Deriverative from definition: 1/sqrt{x}

[chrisplease]

Hello

i have a little problem with this Deriverative from definition

\(\displaystyle \left(\, \dfrac{1}{\sqrt{\strut x\,}}\,\right)\)

\(\displaystyle \displaystyle \lim_{x\, \rightarrow\, x_0}\, \)\(\displaystyle \dfrac{\left(\, \dfrac{1}{\sqrt{\strut x\,}}\, \right)\, -\, \left(\, \dfrac{1}{\sqrt{\strut x_0\,}}\, \right)}{x\, -\, x_0}\)

do i correctly arranged it? cause i have some problem with with the result it comes 0 on numerator and good value on denominator

 

[Berationalgetreal]

Hello

i have a little problem with this Deriverative from definition

\(\displaystyle \left(\, \dfrac{1}{\sqrt{\strut x\,}}\,\right)\)

\(\displaystyle \displaystyle \lim_{x\, \rightarrow\, x_0}\, \)\(\displaystyle \dfrac{\left(\, \dfrac{1}{\sqrt{\strut x\,}}\, \right)\, -\, \left(\, \dfrac{1}{\sqrt{\strut x_0\,}}\, \right)}{x\, -\, x_0}\)

do i correctly arranged it? cause i have some problem with with the result it comes 0 on numerator and good value on denominator

It's very simple:
-First, multiply both numerator and denominator by [x ((1/x)^(1/2) + (1/x_0)^(1/2))];
-Then, simplify and calculate the limit, that is: -1/2(x_0)^(3/2)

 

[Ishuda]

Hello

i have a little problem with this Deriverative from definition

\(\displaystyle \left(\, \dfrac{1}{\sqrt{\strut x\,}}\,\right)\)

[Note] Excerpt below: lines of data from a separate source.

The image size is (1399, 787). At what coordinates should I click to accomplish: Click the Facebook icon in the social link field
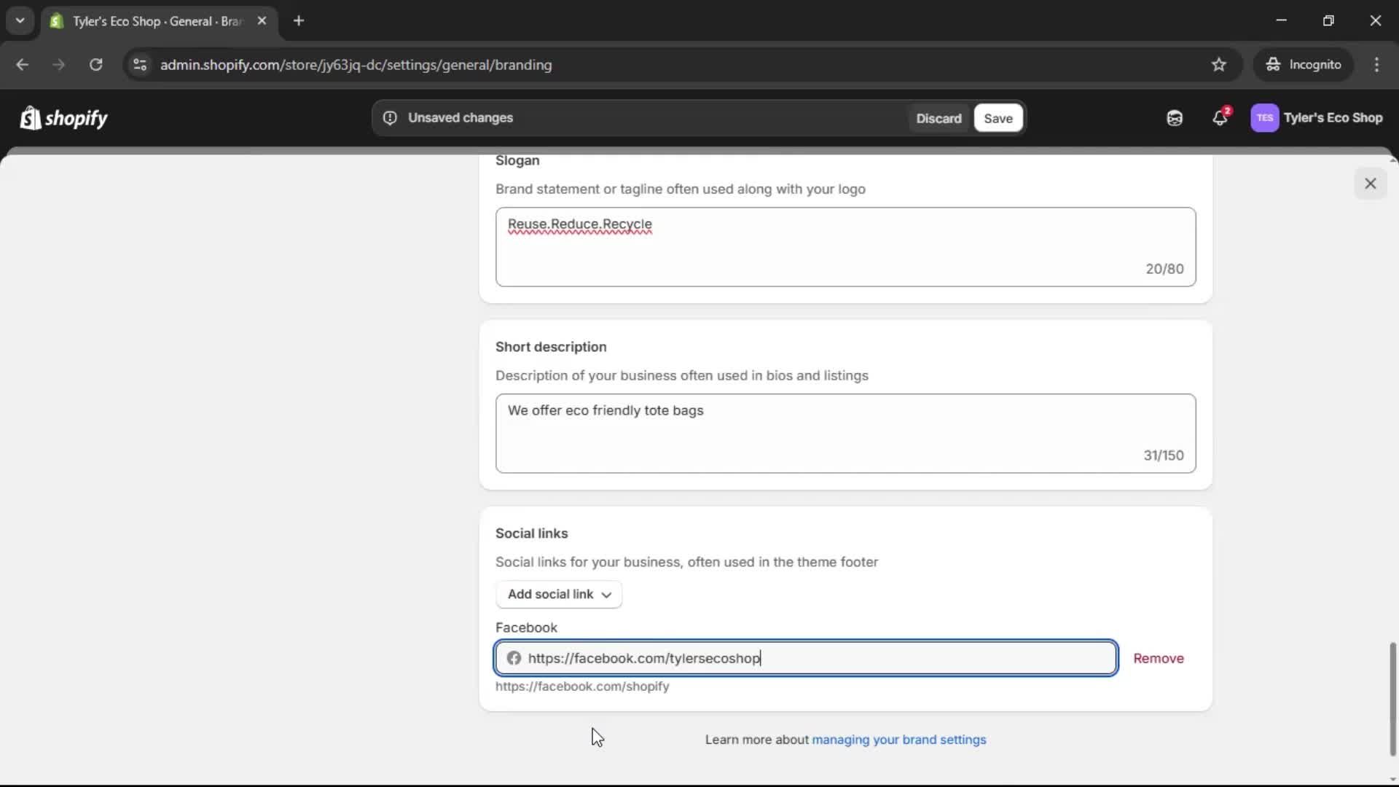point(514,658)
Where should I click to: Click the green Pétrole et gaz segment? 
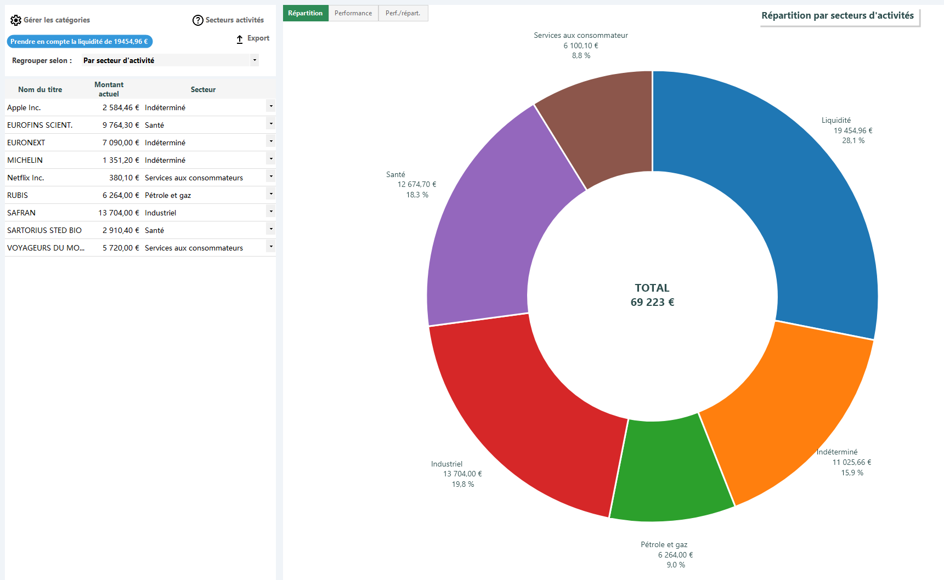click(670, 471)

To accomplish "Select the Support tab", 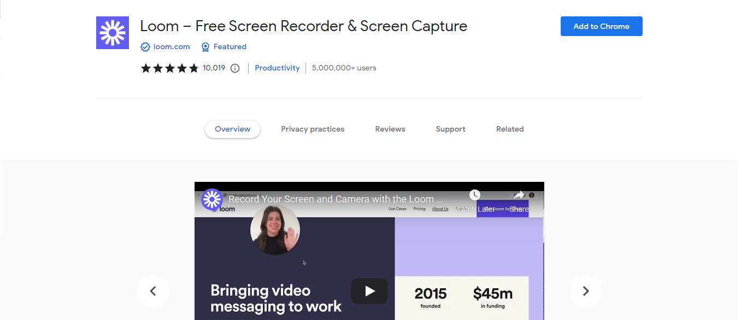I will tap(450, 129).
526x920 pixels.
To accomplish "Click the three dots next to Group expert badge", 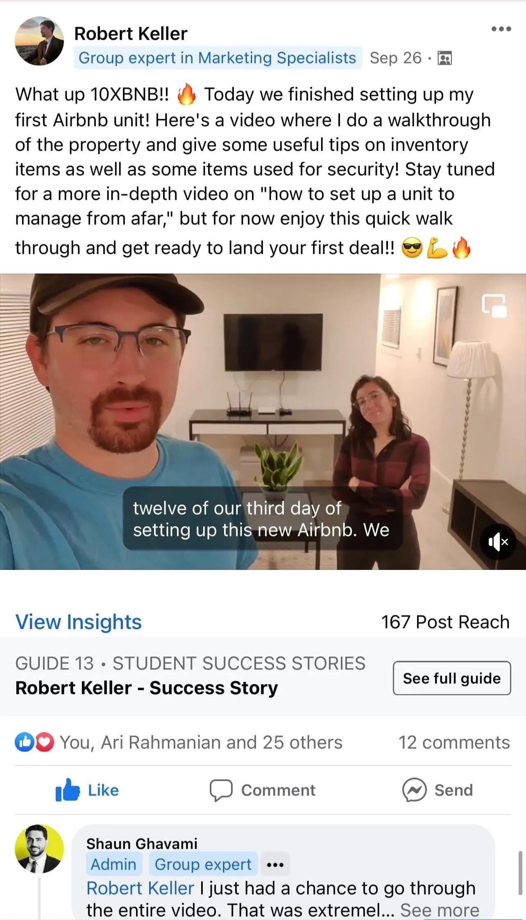I will pyautogui.click(x=275, y=865).
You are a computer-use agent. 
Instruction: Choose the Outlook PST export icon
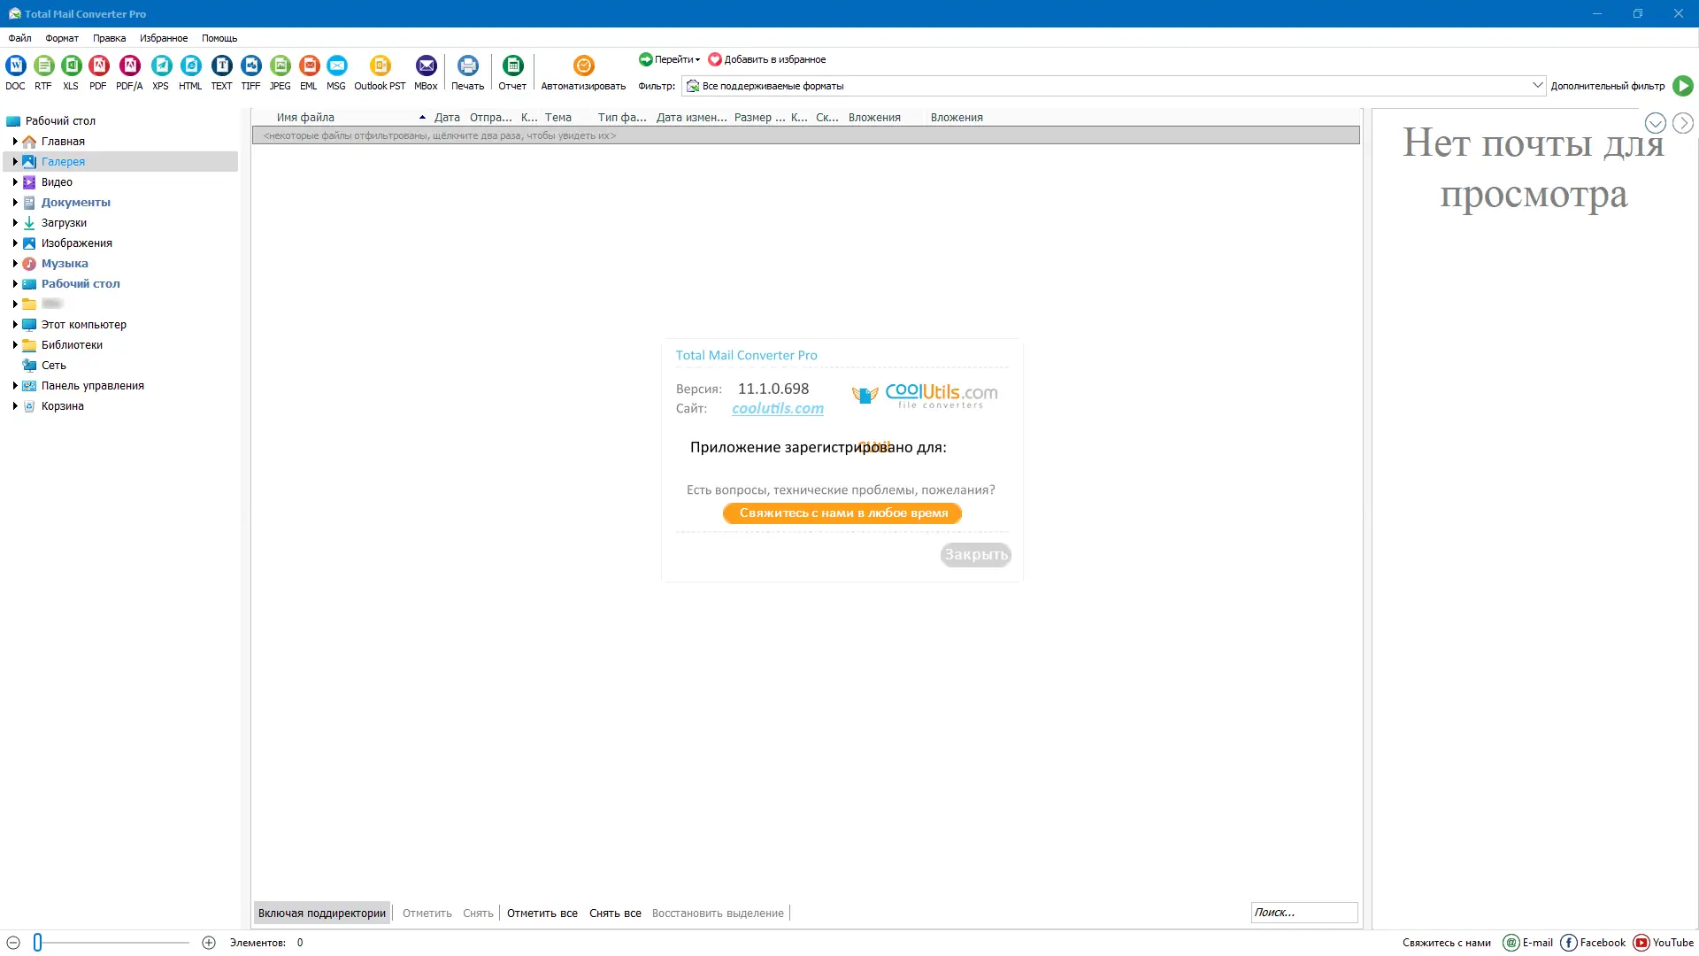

\(\displaystyle \displaystyle \lim_{x\, \rightarrow\, x_0}\, \)\(\displaystyle \dfrac{\left(\, \dfrac{1}{\sqrt{\strut x\,}}\, \right)\, -\, \left(\, \dfrac{1}{\sqrt{\strut x_0\,}}\, \right)}{x\, -\, x_0}\)

do i correctly arranged it? cause i have some problem with with the result it comes 0 on numerator and good value on denominator

Rationalize the expression: That is, first re-write the expression as

\(\displaystyle \frac{\sqrt{\strut x_0\,}\, -\, \sqrt{\strut x\,}}{\sqrt{\strut x_0\,}\, \sqrt{\strut x\,}\, \bigg(x\, -\, x_0 \bigg)}\)

and now multiple numerator and denominator by \(\displaystyle \sqrt{\strut x_0\,}\, +\, \sqrt{\strut x\,}\)